Umso wichtiger ist es, einen Raum zu schaffen, in dem man über seine Anliegen sprechen kann. „Wir haben ein offenes Ohr für alle Anliegen“, sagt Sozialarbeiter Thomas Poppinger. Beratungen umfassen ein breites Spektrum: Beispielsweise wird in Sitzungen über partnerschaftliche Herausforderungen, Sexualität und Rollenbilder, Probleme im Job bis hin zur Gewaltprävention gesprochen.

Offenes Ohr für alle

„Die Beratungen haben sich seit der Gründung 2019 verfünffacht“, berichtet Teamleiter Juan Martin Gonzalez. Mittlerweile gebe es durchschnittlich 400 Kontakte pro Monat, auf einen Termin warten Klienten aktuell rund drei Wochen. 

Abgelehnt wird niemand, der dort Hilfe sucht: „Ab 14 Jahren können sich männliche Personen bei uns melden. Bei einem Erstgespräch versuchen wir dann gemeinsam herauszufinden, wie wir am besten helfen können“, so Gonzalez weiter.

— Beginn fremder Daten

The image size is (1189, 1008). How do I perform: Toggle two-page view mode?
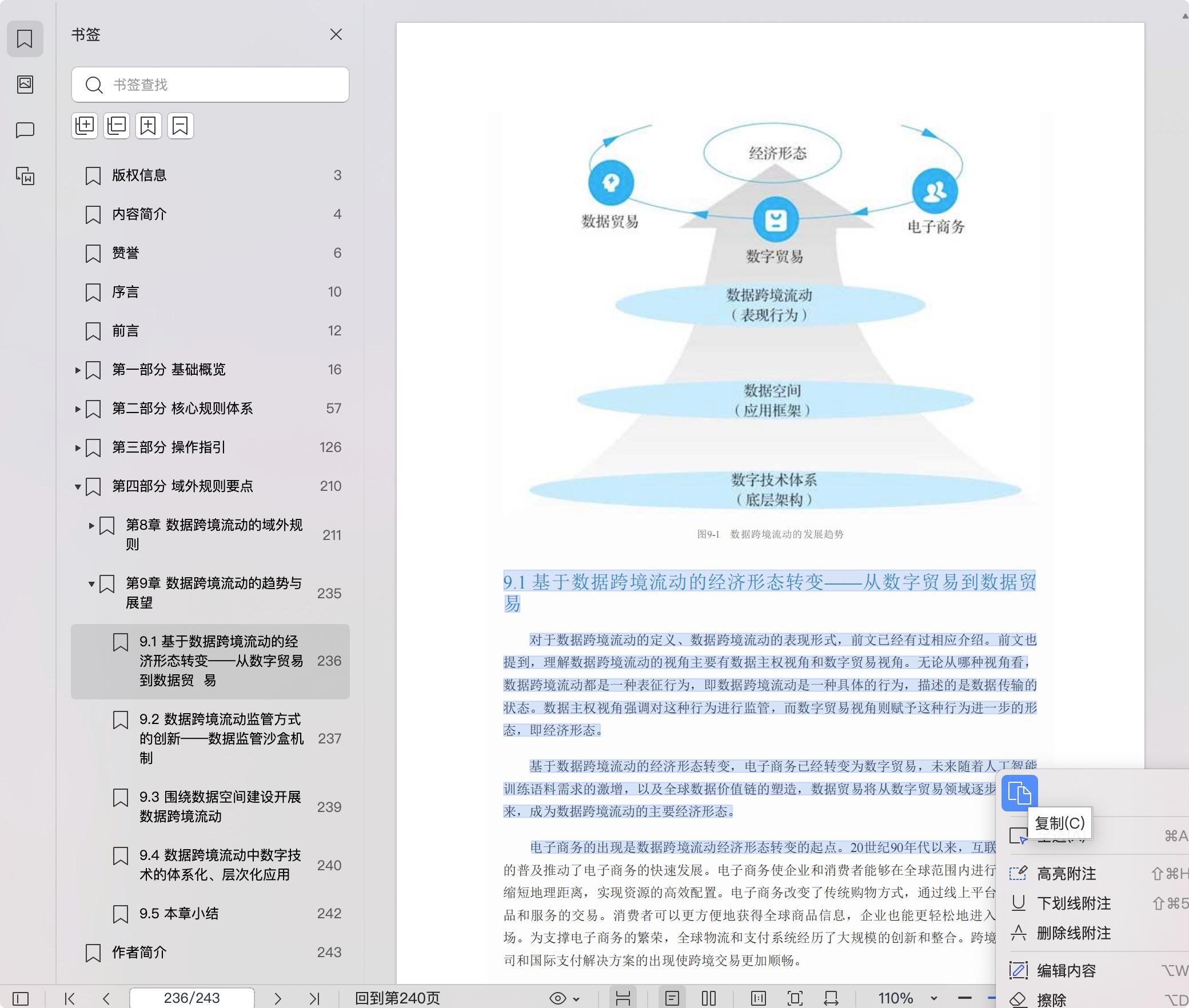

Erster Schritt in die richtige Richtung

Um ein Gespräch zu bitten, sei bereits der erste Schritt in die richtige Richtung: „Es macht einen Unterschied, wenn Menschen merken, dass ihnen zugehört wird. Manchmal reicht das schon aus“, sagt Poppinger.

Psychische Gesundheit: Wo sich Männer in Wien Hilfe suchen können

Juan Martin Gonzalez und Thomas Poppinger beraten ihre Klienten in allen Lebenslagen     

In manchen Fällen, speziell bei Gewalt und deren Prävention sei es allerdings ein längerer Prozess. „Es macht einen Unterschied, ob man einmal darüber spricht oder über einen längeren Zeitraum, dann stellen sich Veränderungen ein“, sagt Gonzalez.

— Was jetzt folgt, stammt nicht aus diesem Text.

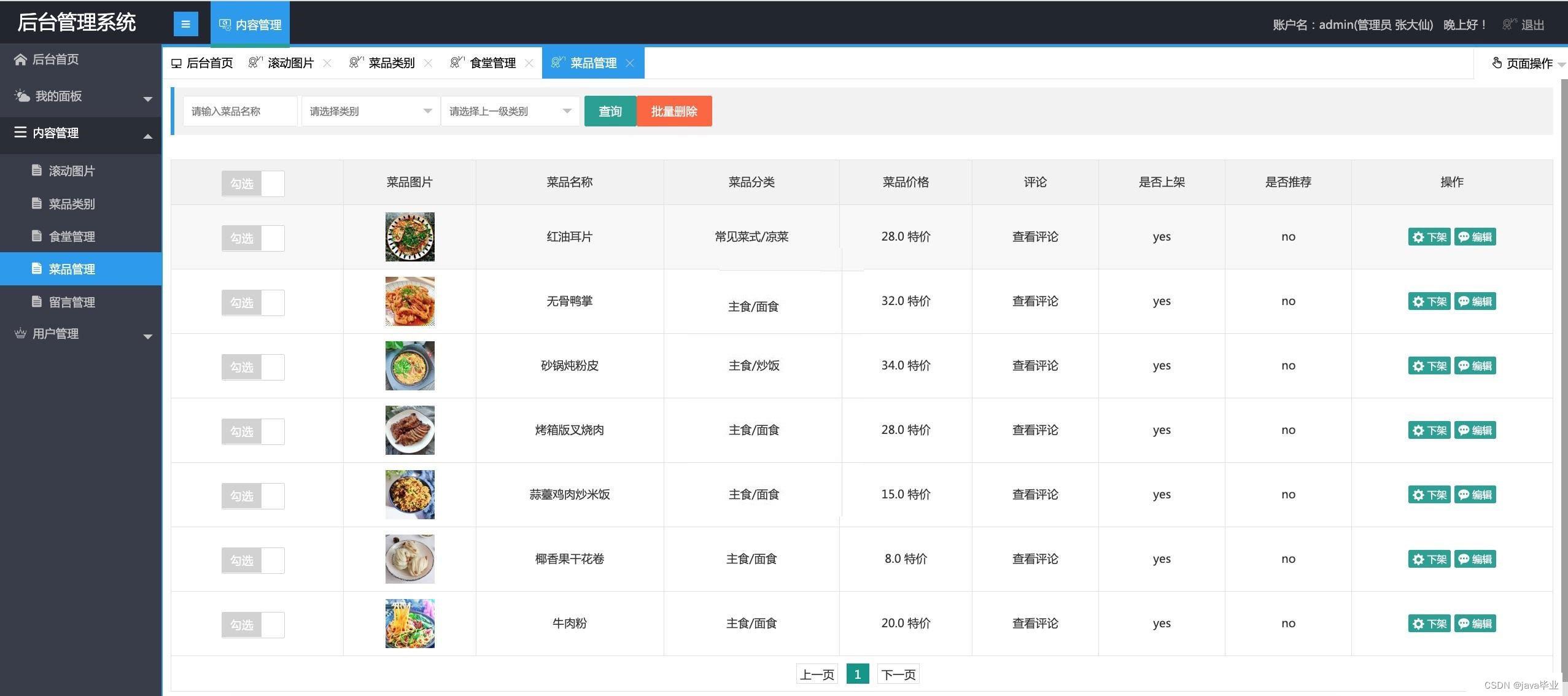Toggle 勾选 switch for 红油耳片 row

Ein Drittel der Klienten kommt nämlich von selbst, sondern über Zuweisungen und Gerichtsbeschlüsse zur Beratung. „Gerade dabei geht es um Sensibilisierung, was alles Gewalt sein kann. Wir arbeiten viel mit den Gefühlen von Tätern und Opfern, um zu verstehen, woher die gewaltvollen Reaktionen kommen. Wenn man das versteht und es reflektieren kann, kann man das Verhalten auch ändern“, erklärt Poppinger. 

Dabei sei es auch wichtig, zu verstehen, dass Gewalt nicht nur ein Gesicht hat: Es existieren verschiedene Formen psychischer wie physischer Gewalt.

Keine klare Grenze

„Es wird versucht, zu vermitteln, dass Gewalt für verschiedene Personen unterschiedliche Dinge bedeuten kann.“ Beispielsweise kann die Trennung als Druckmittel zur Durchsetzung des eigenen Willens oder die Ausnutzung einer finanziellen Abhängigkeit bereits als Gewaltform kategorisiert werden.

„Oft greifen die Kategorien ineinander über, das Phänomen ist nicht schwarz-weiß“, sagt Poppinger. Damit Täter nicht rückfällig werden, sei es wichtig, dass es Anlaufstellen gibt, an die sie sich vertrauensvoll wenden können, so Gonzalez. „Männer sollen auch explizit davon hören, nur so können Tabus gebrochen werden“, sagt er.

Scham überwinden

Tabus zu brechen sei aber eine schwere Aufgabe. Ist ein Mann allerdings nicht Täter, sondern Opfer von Gewalt, sei die Hemmschwelle, Hilfe zu suchen, oft noch höher: „Das Thema ist noch sehr mit Scham besetzt, weshalb es vielen schwerfällt, um Hilfe zu bitten. Wir versuchen, für diese Personen einen Raum zu schaffen“, erklärt Poppinger.

 Es gebe aber Hoffnung: „Der gesellschaftliche Diskurs ist jetzt viel offener dafür und für die Veränderung von Rollenbildern“, sagt Gonzalez.